Creating microenvironments with Claudins: The proper way to build gut and liver
While identifying genes necessary for organogenesis is important, having the appropriate cellular environment for cells to undergo morphogenesis is as important. Understanding the cell biology of zebrafish gut and liver development is the main interest of my thesis work. Claudins are junction proteins that are involved in the maintenance of polarity, the regulation of paracellular transport, and providing barrier functions. As such, they play a role in the establishment and maintenance of appropriate cellular environment by regulating the localization of different proteins or substances to their appropriate places. I have identified two claudins in my thesis work that are necessary for organ development.
During gut development, endodermal cells must rearrange themselves from an initial disorganized state to an organized radial pattern. I found that regulation of the dynamic localization of the adhesion proteins Cadherins may be important for mediating this process. After cells have arranged into a radial pattern, lumen that has formed at the apical region of these cells must coalesce to form a single lumen. We showed that the homeobox gene tcf2 transcriptionally controls the expression of claudin15 and Na+/K+ ATPase to regulate single lumen formation. Together, claudin15 and Na+/K+ ATPase create the appropriate electrochemical microenvironment to drive fluid accumulation. In turn, the fluid accumulation drives lumen coalescence. Subsequently, the single lumen must expand to form a functional gut tube. We provide evidence that apical membrane biogenesis is important for lumen expansion in gut development.

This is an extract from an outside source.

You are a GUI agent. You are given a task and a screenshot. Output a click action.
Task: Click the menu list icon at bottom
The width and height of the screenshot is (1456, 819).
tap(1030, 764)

Another claudin, claudin15-likeb(cldn15lb), was found to have a dynamic expression pattern in the liver during development. Its initial expression in hepatocytes and biliary epithelial cells (BECs) becomes restricted to only the BECs at later stages of development. During biliary duct morphogenesis, BECs remodel to form a mature, functional network. Mutants of cldn15lb fail to remodel and form a disorganized biliary ductal network. Interestingly, these mutants do not have a severe polarity defect and can form tight junctions. The expression data and mutant phenotype suggest that cldn15lb may play a role in directing the remodeling process during biliary duct morphogenesis.